Prenons un individu honnêtement rationnel, emménageant voici quinze ans dans un appartement au dernier étage d'un immeuble de briques datant des années trente et encore à peu près dans son état d'origine. Il va commencer par isoler ses combles en posant une bonne couche de laine minérale. Il remplacera ensuite ses fenêtres pourries par des doubles vitrages. Profitant de la surépaisseur ainsi créée, il collera sur ses murs ces plaques de polystyrène qui augmenteront de moitié leur capacité d'isolation thermique. Faisant ainsi oeuvre de pionnier, il aura donc pris bien avant les autres toutes les dispositions possibles pour limiter autant que faire se pouvait sa consommation d'énergie. Mais en agissant ainsi, il ne s'est pas une seconde préoccupé du sort de la planète, mais uniquement de son intérêt personnel dans sa dimension la plus égoïste : chauffé à l'électricité, il ne visait qu'à limiter les déperditions du fruit de son dur labeur en direction des comptes d'EDF.

L'intérêt personnel restant la valeur la plus répandue au monde, on ne peut imaginer qu'une seule manière efficace de réduire le gaspillage d'énergie fossile : augmenter significativement son coût. Les déboires des constructeurs automobiles américains, mis en déroute par le renchérissement du prix de l'essence qui a orienté leur clientèle vers des modèles japonais, lesquels rendent le même service en consommant bien moins, montrent comment même l'intangible mode de vie américain s'effrite, pour peu qu'il devienne un petit peu plus cher à acquérir. Alors, on pourra se demander pourquoi les défenseurs auto-proclamés de la planète, réunis au sein d'une alliance qui fédère à peu près toutes les boutiques écologistes, ont préféré un mode d'action entièrement différent puisque purement symbolique.
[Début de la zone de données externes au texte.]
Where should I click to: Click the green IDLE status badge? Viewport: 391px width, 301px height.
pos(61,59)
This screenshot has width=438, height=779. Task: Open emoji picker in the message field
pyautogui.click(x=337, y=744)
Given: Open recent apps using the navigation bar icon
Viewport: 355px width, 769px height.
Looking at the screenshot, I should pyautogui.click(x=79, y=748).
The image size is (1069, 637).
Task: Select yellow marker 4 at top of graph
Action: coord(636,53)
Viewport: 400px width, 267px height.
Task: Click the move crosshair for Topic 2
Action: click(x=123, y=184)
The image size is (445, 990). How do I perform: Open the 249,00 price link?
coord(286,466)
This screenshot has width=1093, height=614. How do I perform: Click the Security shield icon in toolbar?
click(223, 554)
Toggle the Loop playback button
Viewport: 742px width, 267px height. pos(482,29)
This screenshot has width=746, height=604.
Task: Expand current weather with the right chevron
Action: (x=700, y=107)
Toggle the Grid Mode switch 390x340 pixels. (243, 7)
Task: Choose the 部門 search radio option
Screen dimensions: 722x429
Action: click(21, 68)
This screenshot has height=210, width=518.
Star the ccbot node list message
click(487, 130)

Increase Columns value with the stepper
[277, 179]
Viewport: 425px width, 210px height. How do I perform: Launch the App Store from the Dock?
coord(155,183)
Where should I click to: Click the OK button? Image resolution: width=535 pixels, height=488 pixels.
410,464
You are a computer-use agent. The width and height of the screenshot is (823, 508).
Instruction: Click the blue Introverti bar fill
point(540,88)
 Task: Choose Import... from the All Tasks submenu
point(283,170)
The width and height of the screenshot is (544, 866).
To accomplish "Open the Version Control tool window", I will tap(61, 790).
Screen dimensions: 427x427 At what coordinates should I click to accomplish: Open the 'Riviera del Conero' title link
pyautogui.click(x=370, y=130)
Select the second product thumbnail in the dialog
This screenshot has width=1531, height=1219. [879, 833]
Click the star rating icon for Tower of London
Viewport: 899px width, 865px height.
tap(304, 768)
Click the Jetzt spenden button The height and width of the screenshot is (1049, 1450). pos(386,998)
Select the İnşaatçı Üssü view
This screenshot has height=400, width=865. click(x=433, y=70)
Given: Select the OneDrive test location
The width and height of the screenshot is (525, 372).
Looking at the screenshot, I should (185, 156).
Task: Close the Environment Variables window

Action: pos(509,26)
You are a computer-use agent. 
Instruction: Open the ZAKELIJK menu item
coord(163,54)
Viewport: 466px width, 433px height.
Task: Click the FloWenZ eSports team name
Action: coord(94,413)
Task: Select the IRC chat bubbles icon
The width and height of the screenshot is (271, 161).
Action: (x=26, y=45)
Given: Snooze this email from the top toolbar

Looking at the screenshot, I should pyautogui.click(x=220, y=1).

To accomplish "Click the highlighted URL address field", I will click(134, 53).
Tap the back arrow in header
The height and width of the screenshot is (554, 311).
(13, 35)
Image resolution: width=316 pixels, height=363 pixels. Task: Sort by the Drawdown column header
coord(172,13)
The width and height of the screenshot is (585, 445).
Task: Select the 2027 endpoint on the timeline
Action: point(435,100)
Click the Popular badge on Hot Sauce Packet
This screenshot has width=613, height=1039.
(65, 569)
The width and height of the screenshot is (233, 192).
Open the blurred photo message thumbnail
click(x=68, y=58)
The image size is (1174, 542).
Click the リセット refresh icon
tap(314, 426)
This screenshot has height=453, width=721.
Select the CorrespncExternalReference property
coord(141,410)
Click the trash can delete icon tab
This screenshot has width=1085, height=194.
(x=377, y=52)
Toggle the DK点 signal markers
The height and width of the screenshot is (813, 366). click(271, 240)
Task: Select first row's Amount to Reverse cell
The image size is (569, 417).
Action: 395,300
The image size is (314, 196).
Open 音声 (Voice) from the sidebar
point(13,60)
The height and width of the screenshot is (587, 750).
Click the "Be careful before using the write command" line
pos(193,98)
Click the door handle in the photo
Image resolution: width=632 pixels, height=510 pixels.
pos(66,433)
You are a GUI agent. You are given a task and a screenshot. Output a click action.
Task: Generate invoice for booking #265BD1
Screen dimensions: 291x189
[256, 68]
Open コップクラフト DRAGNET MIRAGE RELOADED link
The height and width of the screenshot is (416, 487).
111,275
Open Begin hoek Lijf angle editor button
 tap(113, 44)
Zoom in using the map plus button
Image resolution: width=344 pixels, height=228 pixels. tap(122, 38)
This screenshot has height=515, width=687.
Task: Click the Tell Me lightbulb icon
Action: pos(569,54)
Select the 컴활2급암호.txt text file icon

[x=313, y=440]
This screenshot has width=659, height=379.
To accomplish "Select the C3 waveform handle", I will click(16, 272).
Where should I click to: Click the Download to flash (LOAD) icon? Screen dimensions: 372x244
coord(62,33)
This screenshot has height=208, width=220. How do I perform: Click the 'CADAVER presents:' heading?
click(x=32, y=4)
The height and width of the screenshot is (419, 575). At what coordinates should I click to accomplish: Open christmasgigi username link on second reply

Bien sûr, on trouve là, en première analyse, un calcul politique, puisqu'une participation massive à leur initiative qui consiste à éteindre, ce soir, toutes les lumières juste avant le Vingt Heures, initiative dont le succès paraît d'autant plus probable qu'elle ne coûte rien, ni en argent ni en contrainte, et dont le rendement sera d'autant plus élevé que ses résultats pourront être annoncés immédiatement après au journal télévisé, vaudra approbation populaire de leurs thèses. Mais on commettrait une erreur fondamentale en ne voyant là qu'opportunisme, aussi bien qu'en ne trouvant chez les adhérents à l'opération qu'une occasion de se donner bonne conscience pour vraiment pas cher, c'est à dire de faire une bonne action.
Car au delà des profits de tous ordres, même s'ils sont essentiellement symboliques, qui motivent, d'une façon plus générale, l'action des activistes écologistes, au delà du conglomérat d'intérêts variés aux logiques parfois contradictoires qui sont réunis pour l'occasion, tous les participants, organisations comme individus, à l'opération de ce soir partageront la même conception, rousseauiste pour être rapide, d'une humanité qui pêche par ignorance, que l'on peut donc amender par l'éducation, et qu'il suffit d'éduquer un peu plus et un peu plus souvent pour qu'elle finisse par s'amender. Penser, a contrario, que seul l'intérêt égoïste peut la pousser à agir revient à dénier, en une seule phrase, toute pertinence au mode de pensée comme au mode d'action principal qui caractérisent ces organisations : cette contradiction insoluble qui les conduirait à se nier elles-mêmes explique pourquoi ce simple terme, "intérêt", restera à jamais banni de leurs discours, alors même qu'il représente le seul levier efficace pour atteindre les buts qu'elles se donnent.

Quant à notre individu rationnel, participant ce soir, à l'heure dite, comme tous les premiers jeudi du mois, aux sombres complots d'une bande de primitifs énergivores, il manifestera sa désapprobation contre ces sottises en laissant une lumière allumée chez lui. Mais comme c'est une ampoule basse consommation, il est presque sûr d'être pardonné.